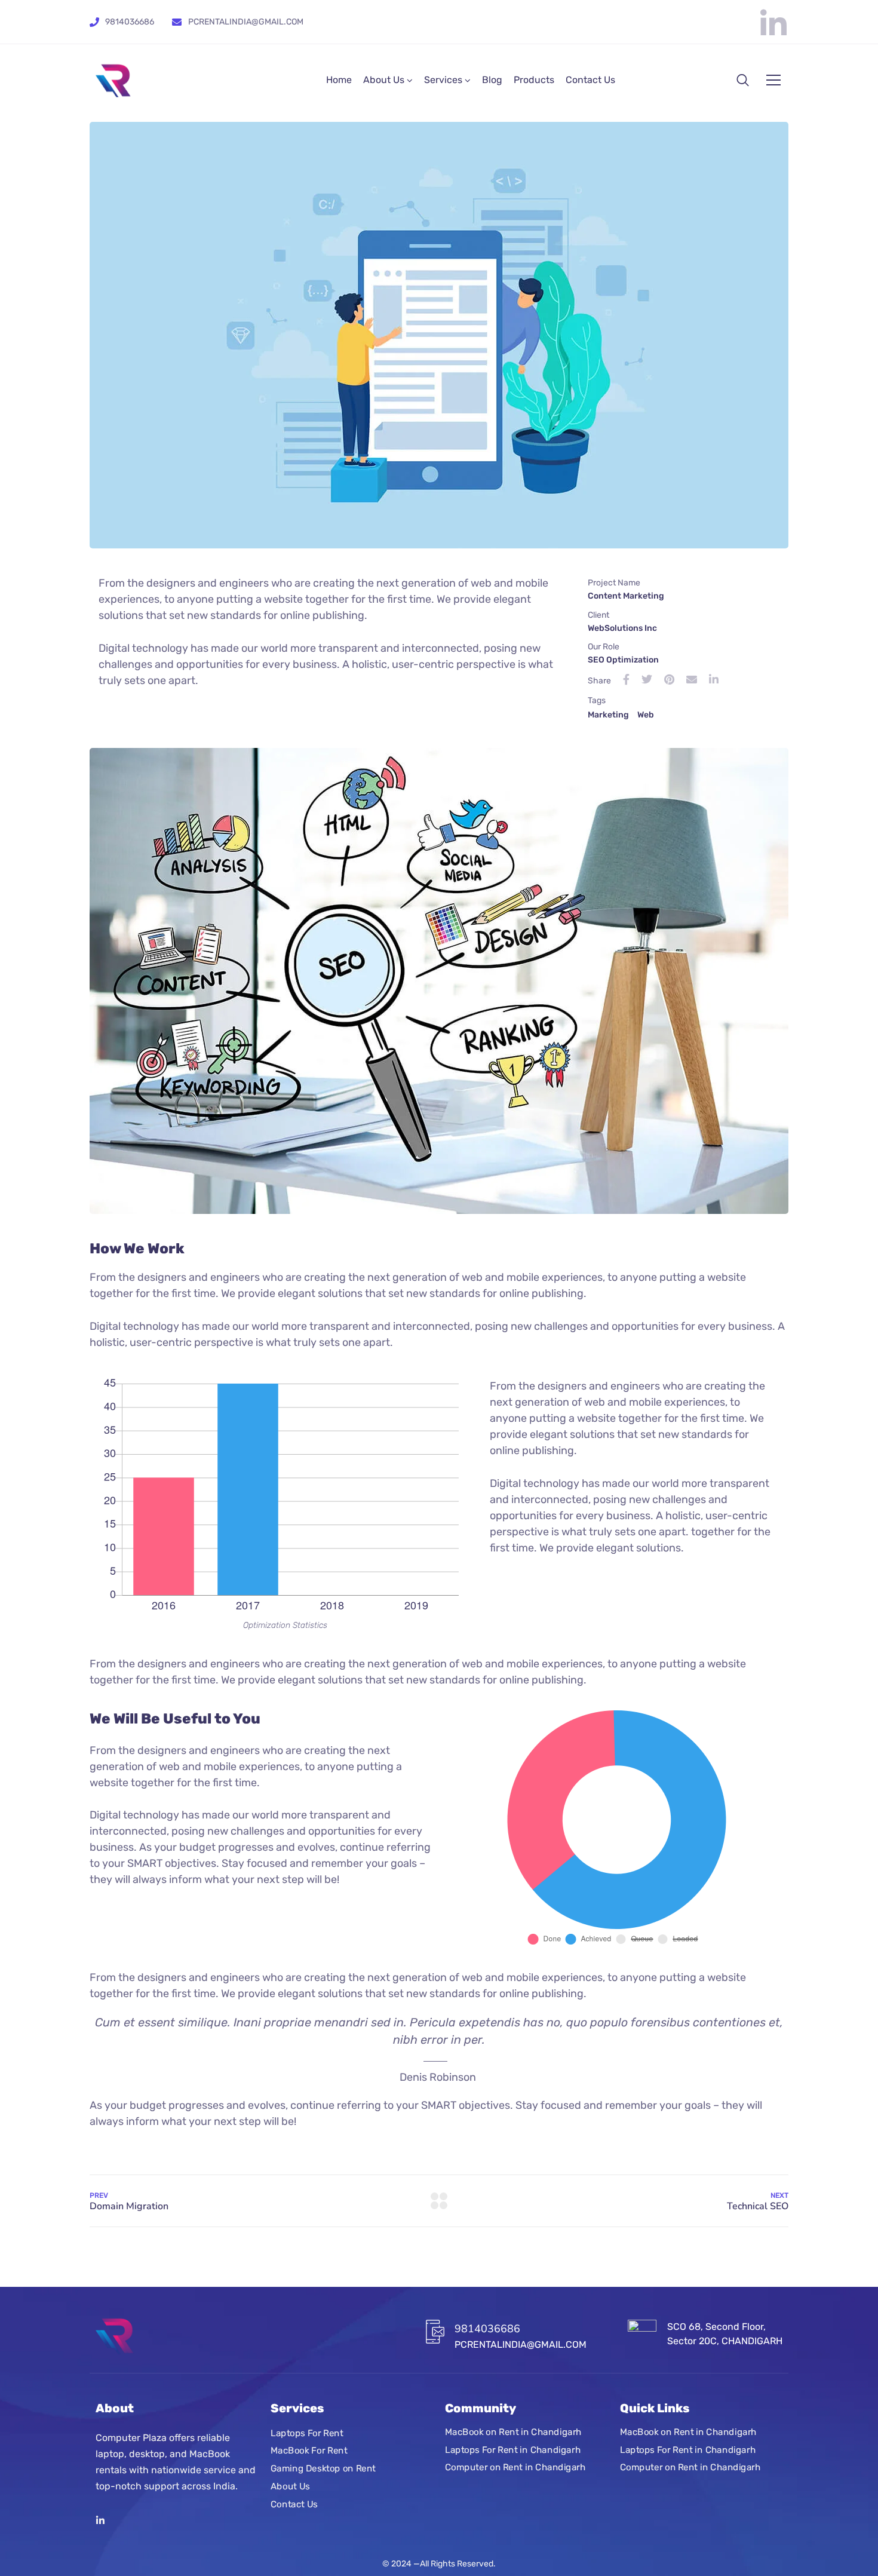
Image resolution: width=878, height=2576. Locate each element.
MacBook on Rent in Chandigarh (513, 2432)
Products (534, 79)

---

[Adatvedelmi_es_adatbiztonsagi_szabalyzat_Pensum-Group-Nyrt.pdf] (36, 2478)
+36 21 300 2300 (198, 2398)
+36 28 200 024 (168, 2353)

→ Aim of the task
From the line holding "Image resolution: width=878, height=2576." to the line holding "Products (534, 79)", inclusive, restate each line above exactly as written.

→ Exercise solution
Image resolution: width=878, height=2576. Locate each element.
MacBook on Rent in Chandigarh (513, 2432)
Products (534, 79)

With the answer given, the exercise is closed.